- [Given entries]:
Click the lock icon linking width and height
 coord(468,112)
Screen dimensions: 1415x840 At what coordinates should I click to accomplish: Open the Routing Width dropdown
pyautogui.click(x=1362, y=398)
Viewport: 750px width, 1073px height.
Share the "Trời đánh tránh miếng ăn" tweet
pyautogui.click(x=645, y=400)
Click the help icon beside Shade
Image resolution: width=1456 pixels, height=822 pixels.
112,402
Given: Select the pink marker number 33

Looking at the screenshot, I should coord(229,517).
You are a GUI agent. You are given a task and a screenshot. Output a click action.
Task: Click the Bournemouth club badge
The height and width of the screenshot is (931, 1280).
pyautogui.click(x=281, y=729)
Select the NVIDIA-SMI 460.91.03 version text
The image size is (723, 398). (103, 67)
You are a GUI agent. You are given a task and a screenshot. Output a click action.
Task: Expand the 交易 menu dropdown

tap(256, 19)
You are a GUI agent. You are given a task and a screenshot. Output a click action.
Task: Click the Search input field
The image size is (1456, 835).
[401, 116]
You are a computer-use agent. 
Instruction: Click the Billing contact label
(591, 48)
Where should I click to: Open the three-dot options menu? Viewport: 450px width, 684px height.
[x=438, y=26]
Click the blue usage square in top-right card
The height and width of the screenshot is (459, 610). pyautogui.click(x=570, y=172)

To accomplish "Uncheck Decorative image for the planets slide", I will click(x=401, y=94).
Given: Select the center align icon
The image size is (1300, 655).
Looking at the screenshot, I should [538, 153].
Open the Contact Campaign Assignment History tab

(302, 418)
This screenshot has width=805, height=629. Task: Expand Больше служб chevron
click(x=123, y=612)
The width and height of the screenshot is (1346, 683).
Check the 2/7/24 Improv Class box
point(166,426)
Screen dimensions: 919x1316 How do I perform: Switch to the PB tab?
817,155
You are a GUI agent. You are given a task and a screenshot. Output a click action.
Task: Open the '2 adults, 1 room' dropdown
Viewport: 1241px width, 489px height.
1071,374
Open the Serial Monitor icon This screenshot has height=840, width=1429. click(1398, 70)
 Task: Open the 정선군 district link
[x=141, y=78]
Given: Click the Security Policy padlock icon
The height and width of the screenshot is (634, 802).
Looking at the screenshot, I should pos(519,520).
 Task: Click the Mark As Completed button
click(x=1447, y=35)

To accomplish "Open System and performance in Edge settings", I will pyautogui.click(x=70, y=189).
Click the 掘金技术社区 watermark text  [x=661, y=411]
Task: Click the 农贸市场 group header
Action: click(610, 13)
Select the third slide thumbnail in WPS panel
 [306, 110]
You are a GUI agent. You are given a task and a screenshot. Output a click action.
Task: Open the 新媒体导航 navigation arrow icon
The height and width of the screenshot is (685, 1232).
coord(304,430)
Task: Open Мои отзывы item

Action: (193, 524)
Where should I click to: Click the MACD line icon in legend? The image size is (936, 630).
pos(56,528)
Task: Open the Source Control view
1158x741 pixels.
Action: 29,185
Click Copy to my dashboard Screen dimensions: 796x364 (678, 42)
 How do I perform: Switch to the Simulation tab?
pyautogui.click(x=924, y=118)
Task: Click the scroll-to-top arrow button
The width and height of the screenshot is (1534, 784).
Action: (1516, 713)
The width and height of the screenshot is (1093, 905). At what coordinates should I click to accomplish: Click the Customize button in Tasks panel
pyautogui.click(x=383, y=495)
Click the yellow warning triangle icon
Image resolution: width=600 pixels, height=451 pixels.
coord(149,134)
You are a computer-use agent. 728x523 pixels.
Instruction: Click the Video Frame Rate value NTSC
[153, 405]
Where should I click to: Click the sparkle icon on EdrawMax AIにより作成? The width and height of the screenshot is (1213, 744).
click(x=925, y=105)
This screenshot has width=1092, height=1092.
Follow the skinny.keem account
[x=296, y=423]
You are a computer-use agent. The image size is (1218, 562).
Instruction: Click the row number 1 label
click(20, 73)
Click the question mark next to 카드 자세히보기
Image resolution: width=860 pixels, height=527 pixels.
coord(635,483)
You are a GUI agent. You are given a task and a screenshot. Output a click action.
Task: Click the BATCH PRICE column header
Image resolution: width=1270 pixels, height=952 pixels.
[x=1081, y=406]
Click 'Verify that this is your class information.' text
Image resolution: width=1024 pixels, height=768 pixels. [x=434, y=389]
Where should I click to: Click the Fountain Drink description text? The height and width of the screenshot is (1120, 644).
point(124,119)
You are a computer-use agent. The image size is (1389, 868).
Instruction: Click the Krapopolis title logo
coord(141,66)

- [Exercise objective]: Please print out every entry again, exactly as it reads.

- [Worked solution]:
Click the lock icon linking width and height
 coord(468,112)
Screen dimensions: 1415x840 At what coordinates should I click to accomplish: Open the Routing Width dropdown
pyautogui.click(x=1362, y=398)
Viewport: 750px width, 1073px height.
Share the "Trời đánh tránh miếng ăn" tweet
pyautogui.click(x=645, y=400)
Click the help icon beside Shade
Image resolution: width=1456 pixels, height=822 pixels.
112,402
Given: Select the pink marker number 33

Looking at the screenshot, I should coord(229,517).
You are a GUI agent. You are given a task and a screenshot. Output a click action.
Task: Click the Bournemouth club badge
The height and width of the screenshot is (931, 1280).
pyautogui.click(x=281, y=729)
Select the NVIDIA-SMI 460.91.03 version text
The image size is (723, 398). (103, 67)
You are a GUI agent. You are given a task and a screenshot. Output a click action.
Task: Expand the 交易 menu dropdown

tap(256, 19)
You are a GUI agent. You are given a task and a screenshot. Output a click action.
Task: Click the Search input field
The image size is (1456, 835).
[401, 116]
You are a computer-use agent. 
Instruction: Click the Billing contact label
(591, 48)
Where should I click to: Open the three-dot options menu? Viewport: 450px width, 684px height.
[x=438, y=26]
Click the blue usage square in top-right card
The height and width of the screenshot is (459, 610). pyautogui.click(x=570, y=172)

To accomplish "Uncheck Decorative image for the planets slide", I will click(x=401, y=94).
Given: Select the center align icon
The image size is (1300, 655).
Looking at the screenshot, I should [538, 153].
Open the Contact Campaign Assignment History tab

(302, 418)
This screenshot has width=805, height=629. Task: Expand Больше служб chevron
click(x=123, y=612)
The width and height of the screenshot is (1346, 683).
Check the 2/7/24 Improv Class box
point(166,426)
Screen dimensions: 919x1316 How do I perform: Switch to the PB tab?
817,155
You are a GUI agent. You are given a task and a screenshot. Output a click action.
Task: Open the '2 adults, 1 room' dropdown
Viewport: 1241px width, 489px height.
1071,374
Open the Serial Monitor icon This screenshot has height=840, width=1429. click(1398, 70)
 Task: Open the 정선군 district link
[x=141, y=78]
Given: Click the Security Policy padlock icon
The height and width of the screenshot is (634, 802).
Looking at the screenshot, I should pos(519,520).
 Task: Click the Mark As Completed button
click(x=1447, y=35)

To accomplish "Open System and performance in Edge settings", I will pyautogui.click(x=70, y=189).
Click the 掘金技术社区 watermark text  [x=661, y=411]
Task: Click the 农贸市场 group header
Action: click(610, 13)
Select the third slide thumbnail in WPS panel
 [306, 110]
You are a GUI agent. You are given a task and a screenshot. Output a click action.
Task: Open the 新媒体导航 navigation arrow icon
The height and width of the screenshot is (685, 1232).
coord(304,430)
Task: Open Мои отзывы item

Action: (193, 524)
Where should I click to: Click the MACD line icon in legend? The image size is (936, 630).
pos(56,528)
Task: Open the Source Control view
1158x741 pixels.
Action: 29,185
Click Copy to my dashboard Screen dimensions: 796x364 (678, 42)
 How do I perform: Switch to the Simulation tab?
pyautogui.click(x=924, y=118)
Task: Click the scroll-to-top arrow button
The width and height of the screenshot is (1534, 784).
Action: (1516, 713)
The width and height of the screenshot is (1093, 905). At what coordinates should I click to accomplish: Click the Customize button in Tasks panel
pyautogui.click(x=383, y=495)
Click the yellow warning triangle icon
Image resolution: width=600 pixels, height=451 pixels.
coord(149,134)
You are a computer-use agent. 728x523 pixels.
Instruction: Click the Video Frame Rate value NTSC
[153, 405]
Where should I click to: Click the sparkle icon on EdrawMax AIにより作成? The width and height of the screenshot is (1213, 744).
click(x=925, y=105)
This screenshot has width=1092, height=1092.
Follow the skinny.keem account
[x=296, y=423]
You are a computer-use agent. The image size is (1218, 562).
Instruction: Click the row number 1 label
click(20, 73)
Click the question mark next to 카드 자세히보기
Image resolution: width=860 pixels, height=527 pixels.
coord(635,483)
You are a GUI agent. You are given a task and a screenshot. Output a click action.
Task: Click the BATCH PRICE column header
Image resolution: width=1270 pixels, height=952 pixels.
[x=1081, y=406]
Click 'Verify that this is your class information.' text
Image resolution: width=1024 pixels, height=768 pixels. [x=434, y=389]
Where should I click to: Click the Fountain Drink description text? The height and width of the screenshot is (1120, 644).
point(124,119)
You are a computer-use agent. The image size is (1389, 868).
Instruction: Click the Krapopolis title logo
coord(141,66)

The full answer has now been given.